Provided records section start

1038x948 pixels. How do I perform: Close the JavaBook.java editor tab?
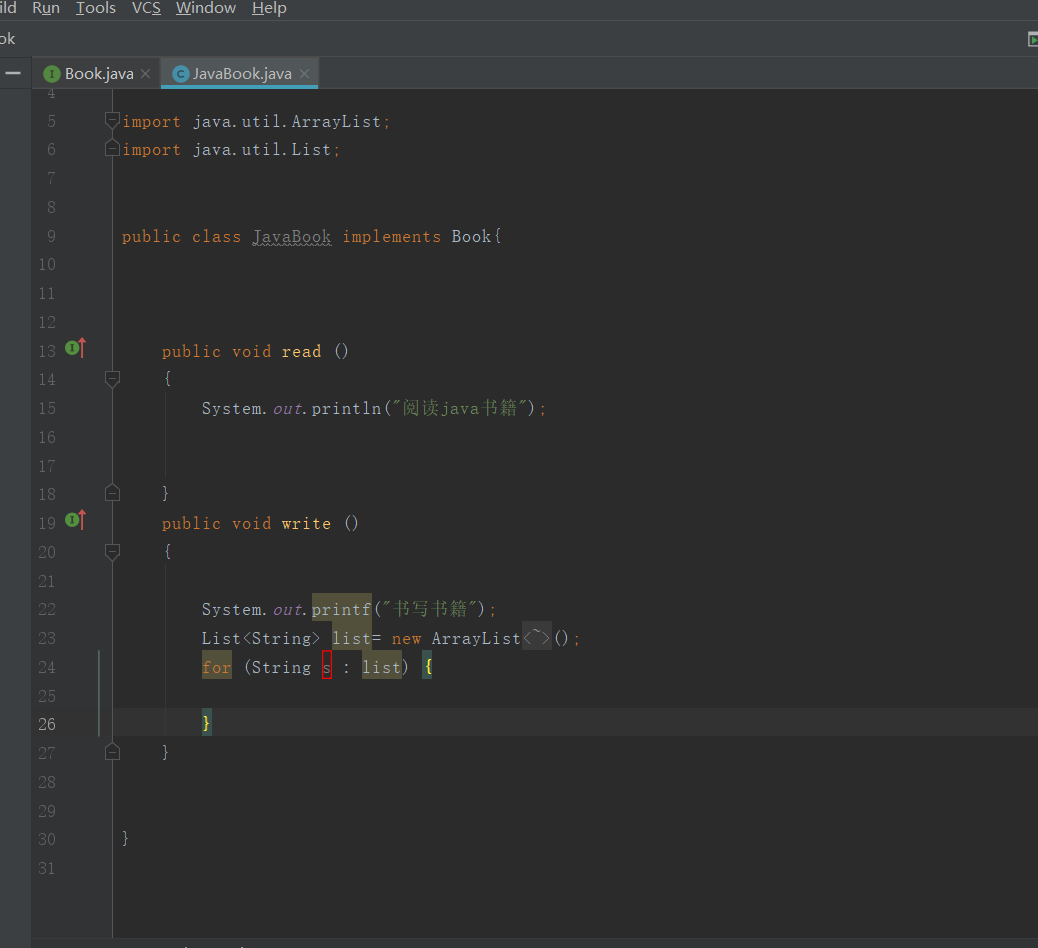304,74
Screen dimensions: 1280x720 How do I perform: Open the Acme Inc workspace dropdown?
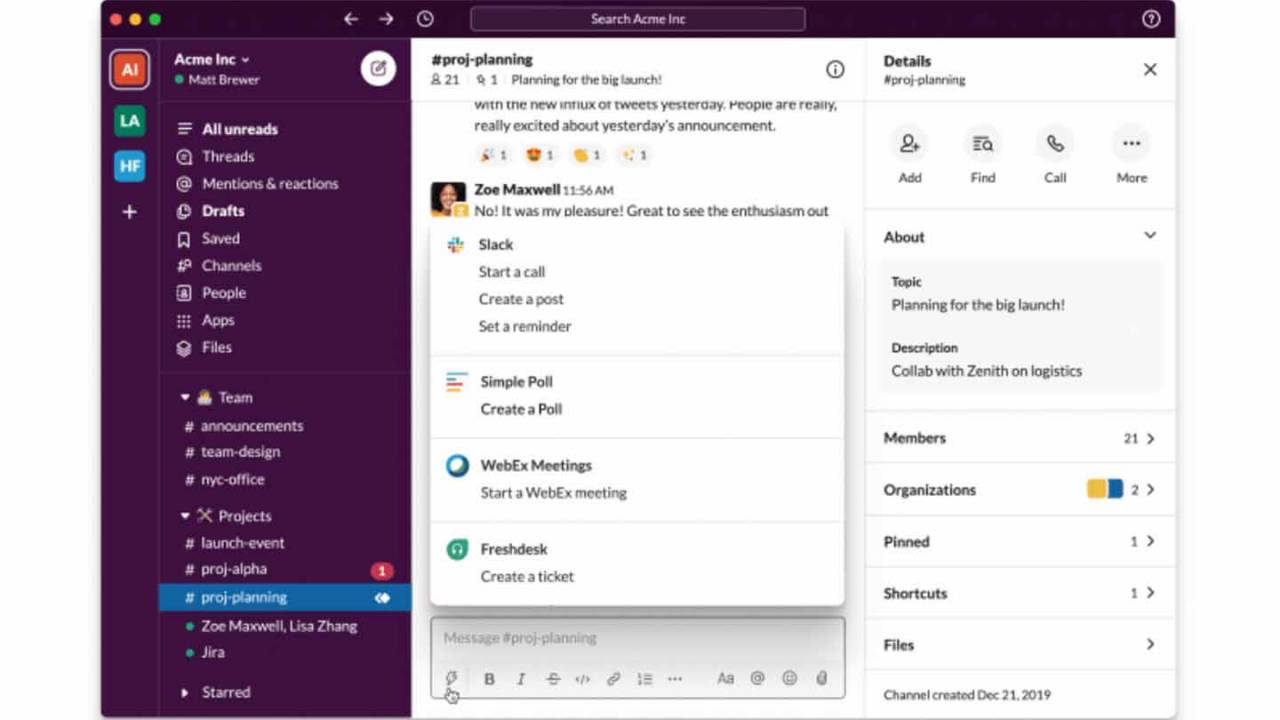point(212,59)
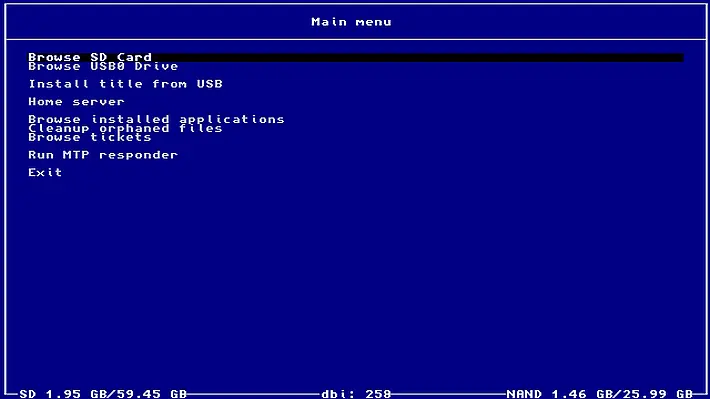Launch Run MTP responder
The image size is (710, 399).
103,155
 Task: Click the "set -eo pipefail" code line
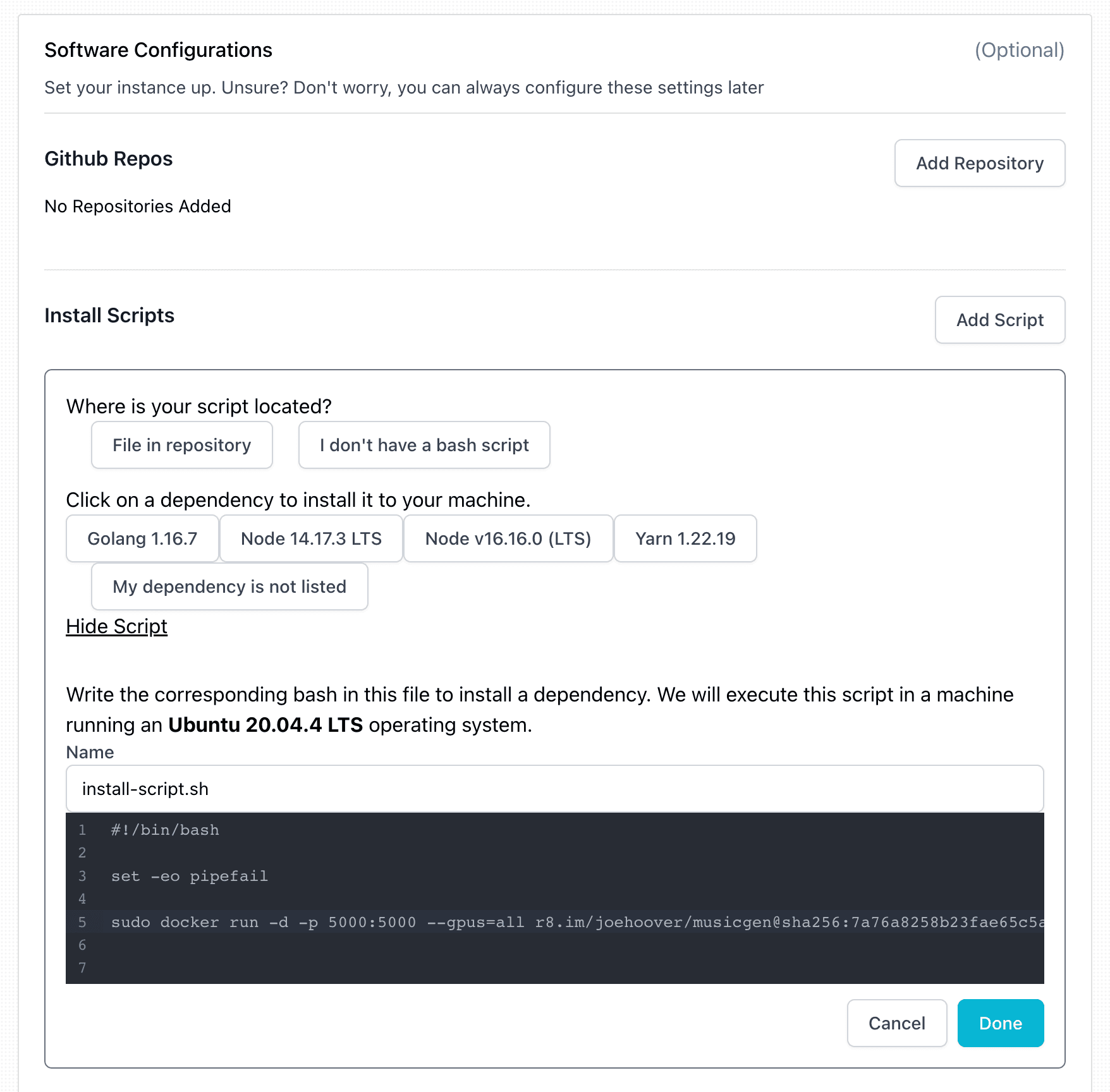[x=190, y=876]
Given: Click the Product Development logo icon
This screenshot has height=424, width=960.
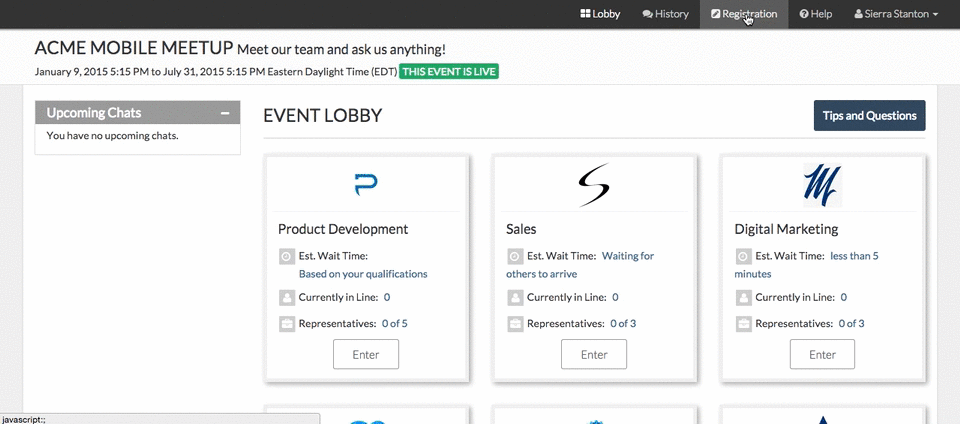Looking at the screenshot, I should click(366, 184).
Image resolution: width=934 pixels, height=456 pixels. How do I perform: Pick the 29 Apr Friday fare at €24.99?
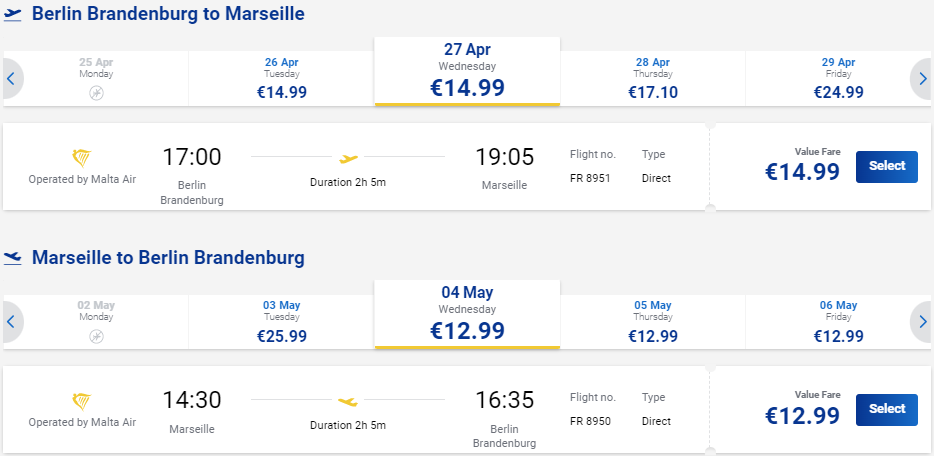(838, 79)
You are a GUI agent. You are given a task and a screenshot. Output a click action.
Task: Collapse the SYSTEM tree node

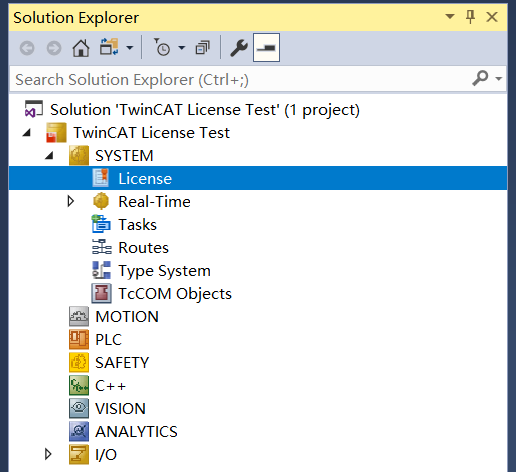pyautogui.click(x=49, y=155)
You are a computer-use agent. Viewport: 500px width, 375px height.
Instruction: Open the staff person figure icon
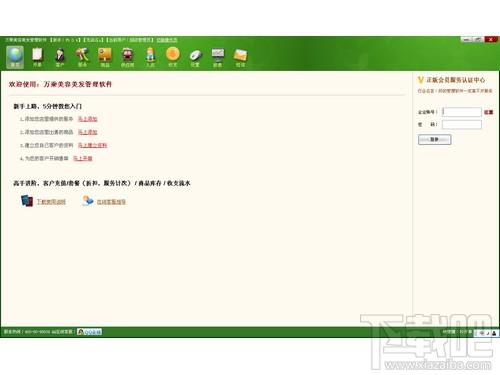[x=150, y=57]
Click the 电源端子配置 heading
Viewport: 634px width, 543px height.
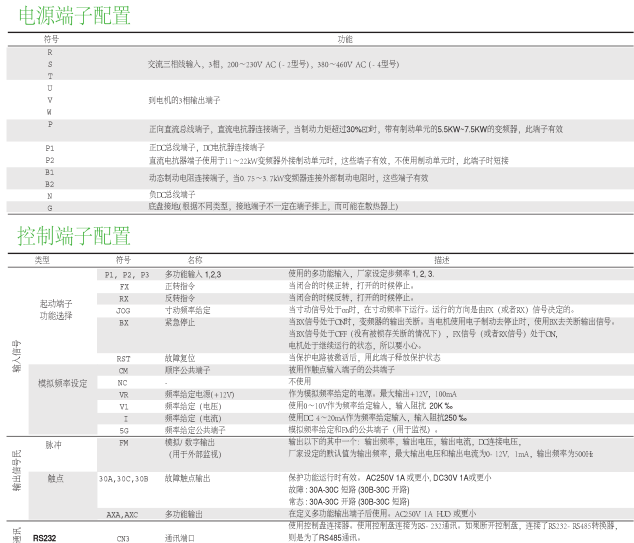68,15
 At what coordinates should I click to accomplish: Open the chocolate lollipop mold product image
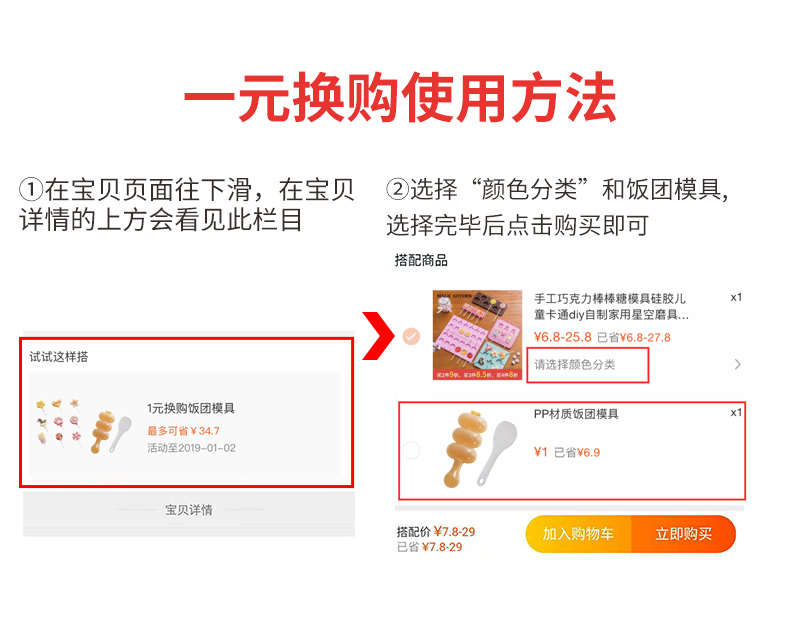478,335
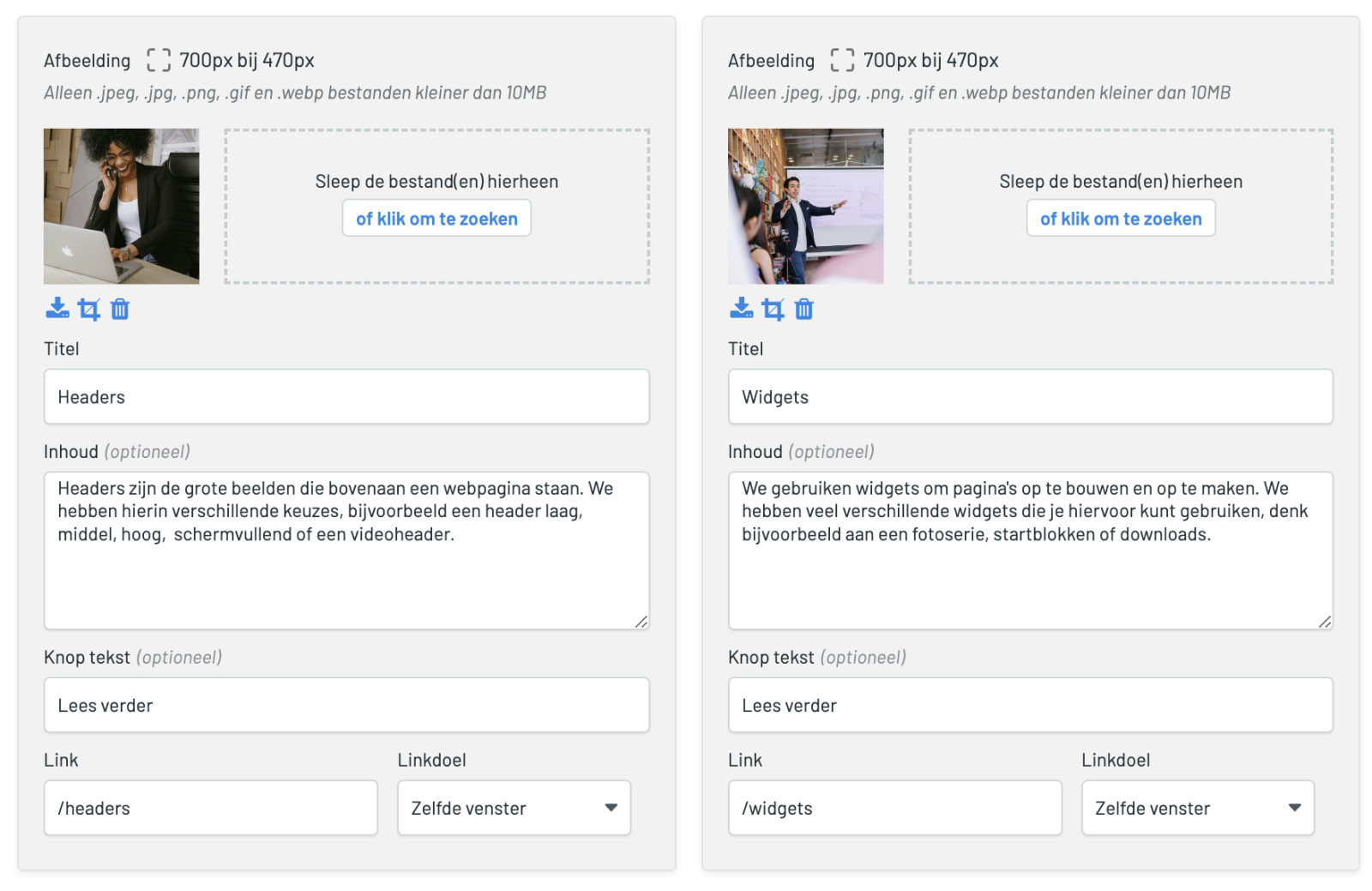Crop the Widgets image
The width and height of the screenshot is (1372, 891).
pyautogui.click(x=773, y=309)
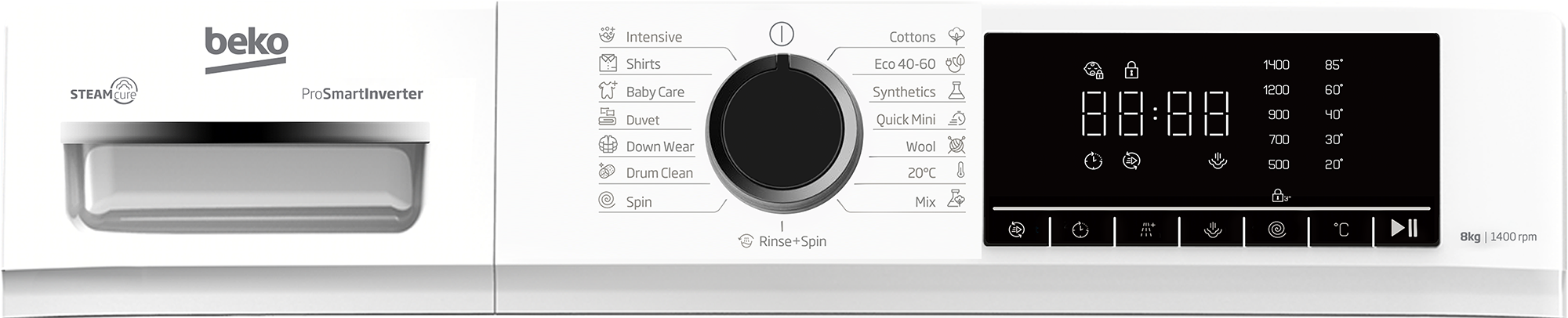Select the Drum Clean programme
The image size is (1568, 318).
[659, 173]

Provided records section end

[Task to complete] Could you reproduce exactly, and only, the lines from the one containing "This screenshot has height=424, width=960." through the end of the records above, both included, while leaving out the pictures?

[Response area]
This screenshot has height=424, width=960.
Looking at the screenshot, I should click(366, 184).
Image resolution: width=934 pixels, height=456 pixels. How do I perform: Pick the 29 Apr Friday fare at €24.99?
(838, 79)
You are a GUI agent. You are given a task and a screenshot. Output a click action.
Task: Collapse the SYSTEM tree node

pyautogui.click(x=49, y=155)
You are a computer-use agent. Viewport: 500px width, 375px height.
Instruction: Open the staff person figure icon
[x=150, y=57]
Click the 电源端子配置 heading
Viewport: 634px width, 543px height.
68,15
 At what coordinates should I click to accomplish: Open the chocolate lollipop mold product image
478,335
Crop the Widgets image
The width and height of the screenshot is (1372, 891).
pyautogui.click(x=773, y=309)
Select the Drum Clean programme
The image size is (1568, 318).
[659, 173]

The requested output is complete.